La réforme des secrétariats généraux communs, d'ordre réglementaire, nous a échappé, mais rien n'empêche que nous nous intéressions à ses conséquences. Toutes les organisations syndicales dénoncent les situations de grande souffrance qu'elle a entraînées, alors que les objectifs de la mise en commun des fonctions supports – ressources humaines, paye, exécution de la dépense – ne sont pour l'instant pas atteints.

Il est prévu de faire machine arrière et de recréer des filières d'accueil dans les préfectures et les sous-préfectures. Nous nous en réjouissons, même si le projet n'a pas de traduction budgétaire ou organisationnelle et qu'il n'est encore qu'à l'état d'ébauche, comme l'a indiqué le secrétaire général du ministère. Un document sur les missions prioritaires des préfectures (MPP) fait état des moyens de fidélisation des agents. Il évoque le complément de rémunération que sont les nouvelles bonifications indiciaires (NBI) – mais d'autres agents se les verront supprimer puisqu'elles sont appliquées à périmètre constant – ainsi que des bons d'achat, pour des vêtements ou le coiffeur – j'ignorais que les agents de préfecture étaient si mal coiffés !

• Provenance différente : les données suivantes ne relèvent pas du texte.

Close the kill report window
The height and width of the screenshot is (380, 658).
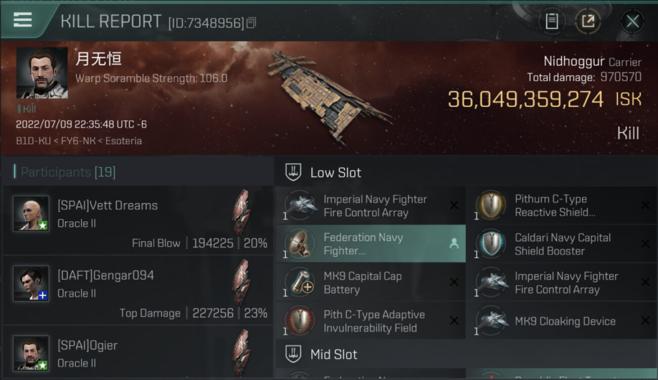pyautogui.click(x=632, y=21)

Si l'on veut que ces nouvelles filières d'accueil voient le jour, il faut rémunérer et former les agents correctement. Le ministère, que j'ai interrogé sur ce point, m'a expliqué sérieusement qu'il existait une formation à distance sur la gestion des conflits… Par ailleurs, le premier accueil en préfecture, comme le démontre le rapport de la Cour des comptes, est assuré par des jeunes en service civique, envoyés, sans formation aucune, au-devant d'usagers souvent mécontents. On me l'a expliqué à la préfecture de Seine-Saint-Denis, les services ont du mal à recruter, puis à garder ces jeunes sur toute la durée de leur service.

Le ministre a parlé de 208 ETPT supplémentaires pour le programme 354. Une lecture attentive du projet annuel de performance (PAP) montre cependant qu'il ne faudra compter, pour toute la France, que sur 25 ETPT supplémentaires, puisque 183 ETPT sont transférés d'un autre programme. Je vous laisse juges de l'adéquation de ces chiffres avec les constats dressés par la Cour des comptes et la Défenseure des droits.

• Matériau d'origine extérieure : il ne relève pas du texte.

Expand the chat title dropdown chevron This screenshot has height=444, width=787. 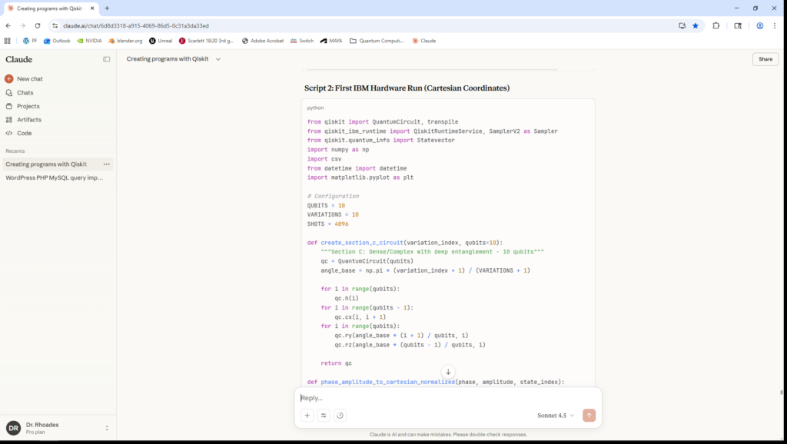tap(218, 59)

Autre point d'alerte, le programme 216 perd des ETPT alors que, pour conduire, encadrer les projets et dépenser les 15 milliards d'euros prévus par le projet de loi d'orientation et de programmation du ministère de l'intérieur (Lopmi), il faut des effectifs supplémentaires. Ne croyons donc pas aux phrases grandiloquentes qui annoncent que, pour la première fois dans l'histoire, les effectifs sont stabilisés. On en a tant supprimé ces dernières années qu'il y a urgence à les rétablir.

L'Agence nationale de la cohésion des territoires (ANCT), chargée de piloter, avec peu de moyens, les maisons France services, n'a pas produit d'état des lieux sur leur déploiement. Certaines maisons sont des endroits qui existaient déjà et qui ont été, en quelque sorte, repeints ; d'autres, créées ex nihilo, fonctionnent bien. Toutefois, les agents disent avoir eux-mêmes des difficultés pour établir des contacts privilégiés dans les administrations et aider ainsi les personnes. La Défenseure des droits a même expliqué que, dans certaines villes, les administrations fermaient leurs accueils physiques et renvoyaient les usagers à la maison France services. Il faut que nous restions très vigilants.

Vous l'aurez compris, je rends un avis très critique sur ces programmes. Vous trouverez aussi dans mon rapport une focale sur le Conseil national des activités privées de sécurité (Cnaps), dont les missions et l'activité prendront une certaine ampleur à l'approche des Jeux olympiques.